How Batch Systems Improve Cluster Usage
Batch systems are central to efficient and fair use of HPC clusters:
- High utilization: They continuously look for jobs to fill idle nodes.
- Fairness: They apply policies so many users can share the system effectively.
- Protection: They prevent users from overloading login nodes or bypassing limits.
- Reproducibility: Jobs run in controlled environments with recorded parameters.
- Scalability: They handle thousands of jobs and users across many nodes.
Understanding the general behavior of batch systems helps you:
- Form realistic expectations about queue wait times
- Request resources wisely
- Choose appropriate queues/partitions
- Interpret job states and scheduling decisions
Differences Between Common Batch Systems (Conceptual)
While the commands and directives vary, core features are broadly similar:
- SLURM
- Open-source, widely used in modern HPC
- Uses partitions instead of queues
- Integrates resource management and scheduling
- PBS / Torque / OpenPBS
- Older, still common
- Uses
qsub,qstat, etc. - Often combined with external schedulers in large deployments
- LSF
- Commercial, used in many enterprise and some research centers
- Uses
bsub,bjobs, etc. - SGE / Grid Engine variants
- Historically popular; some sites still use derivatives
- Uses
qsub,qstat, with somewhat different semantics than PBS - HTCondor
- Optimized for high-throughput and opportunistic computing
- Often used in data-intensive and grid environments
When moving between clusters, you will often:
- Recognize the same concepts (jobs, queues, resources, priorities)

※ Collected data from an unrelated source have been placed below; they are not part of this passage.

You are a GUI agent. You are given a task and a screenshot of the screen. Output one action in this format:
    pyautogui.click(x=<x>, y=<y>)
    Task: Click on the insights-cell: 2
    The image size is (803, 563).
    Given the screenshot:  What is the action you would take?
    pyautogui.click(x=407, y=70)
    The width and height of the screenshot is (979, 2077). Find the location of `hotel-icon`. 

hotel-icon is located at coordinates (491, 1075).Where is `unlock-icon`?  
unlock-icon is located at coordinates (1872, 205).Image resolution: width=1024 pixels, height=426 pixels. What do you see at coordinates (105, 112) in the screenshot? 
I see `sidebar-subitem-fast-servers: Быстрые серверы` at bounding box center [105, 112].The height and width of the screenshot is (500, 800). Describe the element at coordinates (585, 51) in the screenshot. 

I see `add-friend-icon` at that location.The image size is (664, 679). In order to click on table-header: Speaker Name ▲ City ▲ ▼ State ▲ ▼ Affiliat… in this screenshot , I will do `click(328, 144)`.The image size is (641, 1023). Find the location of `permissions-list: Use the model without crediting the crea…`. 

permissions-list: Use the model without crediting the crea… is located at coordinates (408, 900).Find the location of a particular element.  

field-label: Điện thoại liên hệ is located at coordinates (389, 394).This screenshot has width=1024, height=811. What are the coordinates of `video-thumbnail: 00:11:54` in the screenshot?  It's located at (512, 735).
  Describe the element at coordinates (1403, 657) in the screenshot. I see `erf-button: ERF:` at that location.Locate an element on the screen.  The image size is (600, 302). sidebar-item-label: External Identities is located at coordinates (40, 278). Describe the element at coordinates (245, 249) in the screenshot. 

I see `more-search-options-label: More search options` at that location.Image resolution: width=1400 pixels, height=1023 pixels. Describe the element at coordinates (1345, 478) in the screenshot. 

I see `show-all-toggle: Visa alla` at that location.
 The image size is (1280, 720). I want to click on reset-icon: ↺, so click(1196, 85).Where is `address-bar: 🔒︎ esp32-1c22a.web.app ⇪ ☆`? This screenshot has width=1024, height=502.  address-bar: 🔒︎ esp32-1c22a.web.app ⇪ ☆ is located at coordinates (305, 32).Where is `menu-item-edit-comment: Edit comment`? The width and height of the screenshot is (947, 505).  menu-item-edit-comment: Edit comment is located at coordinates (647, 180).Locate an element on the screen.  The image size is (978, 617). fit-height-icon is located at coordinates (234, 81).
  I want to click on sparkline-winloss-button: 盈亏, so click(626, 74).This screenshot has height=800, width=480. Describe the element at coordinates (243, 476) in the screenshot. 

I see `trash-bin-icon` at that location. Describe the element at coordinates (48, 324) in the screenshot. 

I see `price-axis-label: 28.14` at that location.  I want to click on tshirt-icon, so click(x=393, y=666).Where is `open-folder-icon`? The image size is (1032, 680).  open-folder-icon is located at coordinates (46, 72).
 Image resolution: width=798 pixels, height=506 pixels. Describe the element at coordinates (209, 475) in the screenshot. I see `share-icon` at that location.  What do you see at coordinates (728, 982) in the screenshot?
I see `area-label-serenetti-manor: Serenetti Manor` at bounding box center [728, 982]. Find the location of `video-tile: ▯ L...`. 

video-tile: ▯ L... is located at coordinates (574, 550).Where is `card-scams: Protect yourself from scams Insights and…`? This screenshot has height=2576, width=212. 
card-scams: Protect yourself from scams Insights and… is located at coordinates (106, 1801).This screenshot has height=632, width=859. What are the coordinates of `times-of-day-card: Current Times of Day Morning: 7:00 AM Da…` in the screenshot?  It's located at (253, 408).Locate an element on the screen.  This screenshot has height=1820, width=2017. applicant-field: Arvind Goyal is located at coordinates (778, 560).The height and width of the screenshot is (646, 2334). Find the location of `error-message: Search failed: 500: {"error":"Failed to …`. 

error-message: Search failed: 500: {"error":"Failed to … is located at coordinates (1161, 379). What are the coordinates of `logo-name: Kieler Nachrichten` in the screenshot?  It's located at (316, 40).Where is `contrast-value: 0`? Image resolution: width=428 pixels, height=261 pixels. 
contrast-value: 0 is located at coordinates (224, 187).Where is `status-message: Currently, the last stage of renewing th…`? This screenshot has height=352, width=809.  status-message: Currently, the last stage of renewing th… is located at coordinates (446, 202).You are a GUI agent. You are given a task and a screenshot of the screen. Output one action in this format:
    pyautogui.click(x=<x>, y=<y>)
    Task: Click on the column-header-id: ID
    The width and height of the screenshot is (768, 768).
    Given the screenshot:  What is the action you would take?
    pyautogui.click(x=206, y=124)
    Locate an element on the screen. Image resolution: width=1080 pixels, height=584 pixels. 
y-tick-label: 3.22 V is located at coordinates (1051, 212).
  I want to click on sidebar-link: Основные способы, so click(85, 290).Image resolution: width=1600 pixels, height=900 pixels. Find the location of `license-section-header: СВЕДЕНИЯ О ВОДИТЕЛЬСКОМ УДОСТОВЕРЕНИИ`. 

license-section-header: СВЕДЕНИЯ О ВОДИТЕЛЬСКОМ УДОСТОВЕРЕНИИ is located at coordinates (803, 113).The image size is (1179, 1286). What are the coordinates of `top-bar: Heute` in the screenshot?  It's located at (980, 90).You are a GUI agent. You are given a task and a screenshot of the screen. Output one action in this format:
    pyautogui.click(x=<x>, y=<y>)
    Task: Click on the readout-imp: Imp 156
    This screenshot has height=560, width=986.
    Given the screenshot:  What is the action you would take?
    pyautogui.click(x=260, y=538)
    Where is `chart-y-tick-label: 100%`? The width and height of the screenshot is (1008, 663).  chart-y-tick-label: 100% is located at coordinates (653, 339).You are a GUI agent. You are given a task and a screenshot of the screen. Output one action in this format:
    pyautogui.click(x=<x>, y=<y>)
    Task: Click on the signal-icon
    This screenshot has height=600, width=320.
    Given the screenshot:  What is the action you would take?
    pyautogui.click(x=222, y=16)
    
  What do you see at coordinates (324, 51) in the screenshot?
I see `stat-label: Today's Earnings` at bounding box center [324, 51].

- Adapt to different command names and option syntax
- Adjust to site-specific policies and queue configurations
User Responsibilities in Batch Environments
From the user’s perspective, effective use of a batch system involves:
- Accurate resource requests
- Request enough to run reliably
- Avoid large overestimates that increase wait times and reduce utilization
- Appropriate queue choice
- Use “short” or “debug” queues for tests
- Use production queues for large or long runs
- Follow documentation from your site
- Respecting policies
- Observe limits for maximum jobs, runtime, and resources
- Avoid job submission patterns that stress the scheduler (e.g., millions of tiny jobs without arrays)
- Monitoring and debugging
- Check logs for errors and performance issues
- Cancel obviously misconfigured or stuck jobs promptly
These practices help both your own productivity and the overall health of the shared system.
How This Connects to Upcoming Chapters
Subsequent chapters in this section build on this overview:
- Introduction to SLURM: A concrete look at one popular batch system: commands, partitions, and basic usage.
- Writing job scripts: How to write portable, readable scripts that describe batch jobs.
- Submitting, monitoring, and cancelling jobs: Practical command-line workflows.
- Resource management details: How to get better throughput and performance by using the scheduler intelligently.
The concepts described here—jobs, queues/partitions, resources, priorities, and policies—underpin all of those practical steps.